In Search of Nellie Bly: America’s Pioneering Investigative Journalist
By Brooke Kroeger | On January 10, 2019 | Updated October 7, 2021 | Comments (0)
Excerpted from Nellie Bly: Daredevil, Reporter, Feminist by Brooke Kroeger, the most comprehensive biography to date on the pioneering investigative journalist, born Elizabeth Jane Cochran (she later spelled her name Cochrane) on May 5, 1864, in Cochran’s Mills, Pennsylvania:
Nellie Bly was one of the most rousing characters in the late nineteenth and early twentieth centuries. In the 1880s she pioneered the development of “detective” or “stunt” journalism, the acknowledged forerunner of full-scale investigative reporting.
While she was still in her early twenties, the example of her fearless success helped open the profession to coming generations of women journalists clamoring to write hard news.
Accomplished the extraordinary as a matter of course
Bly performed feats for the record books. She feigned insanity and engineered her own commitment to a mental asylum, then exposed its horrid conditions. She circle the globe faster than any living or fictional soul.
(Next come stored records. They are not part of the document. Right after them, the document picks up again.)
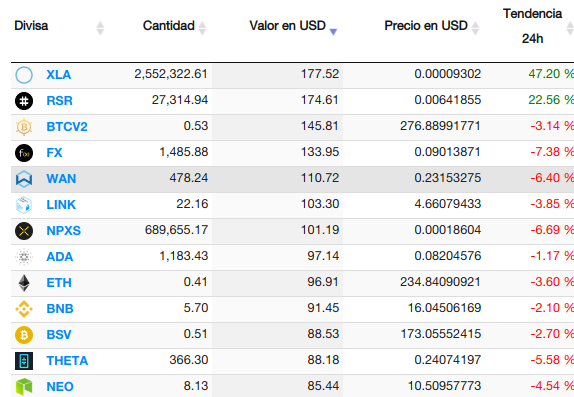The image size is (574, 397).
Task: Click the ETH diamond icon
Action: 24,283
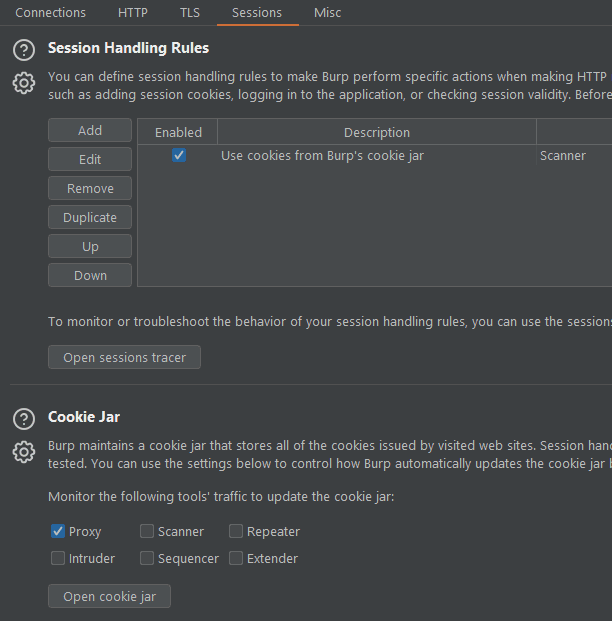This screenshot has width=612, height=621.
Task: Open the HTTP tab
Action: pos(133,13)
She designed, manufactured, and marketed the first successful steel barrel produced in the United States. She owned and operated factories as a model of social welfare for her 1,500 employees.
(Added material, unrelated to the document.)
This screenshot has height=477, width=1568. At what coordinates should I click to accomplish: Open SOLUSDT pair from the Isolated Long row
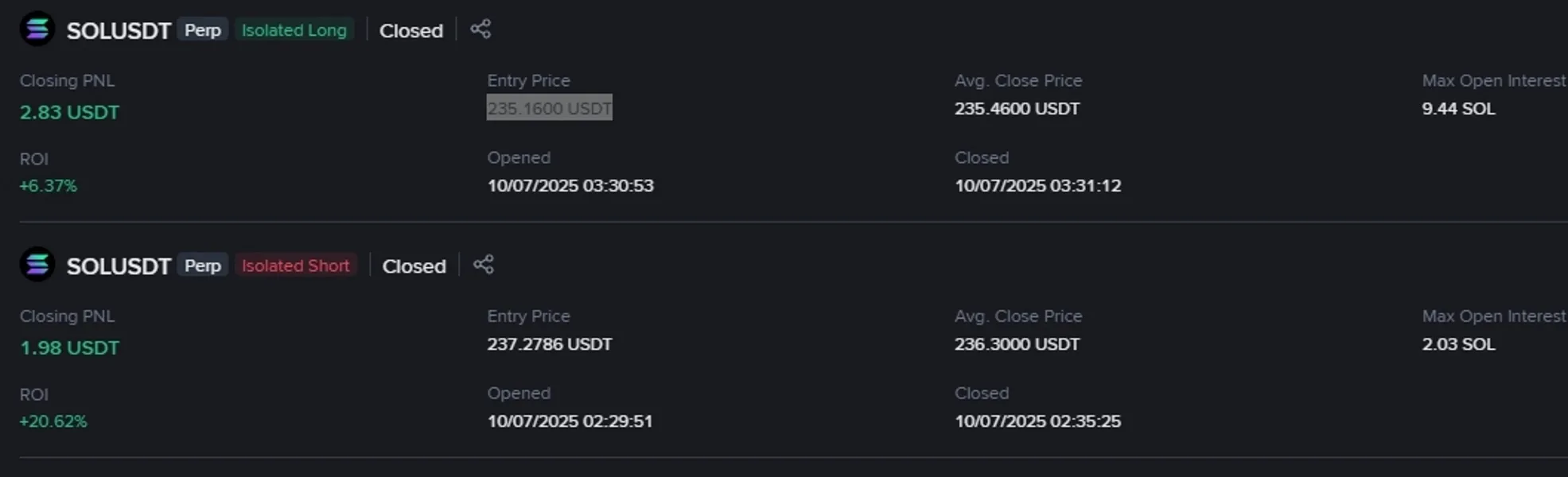pos(119,31)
She journeyed to Paris to argue the case of a defeated nation. She wrote a widely read advice column while devoting herself to the plight of the unfortunate, most notably unwed and indigent mothers and their offspring.
Bly’s life — 1864 to 1922 — spanned Reconstruction, the Victorian and Progressive eras, the Great War and its aftermath.
She grew up without privilege for higher education, knowing that her greatest asset was the force of her own will. Bly executed the extraordinary as a matter of routine …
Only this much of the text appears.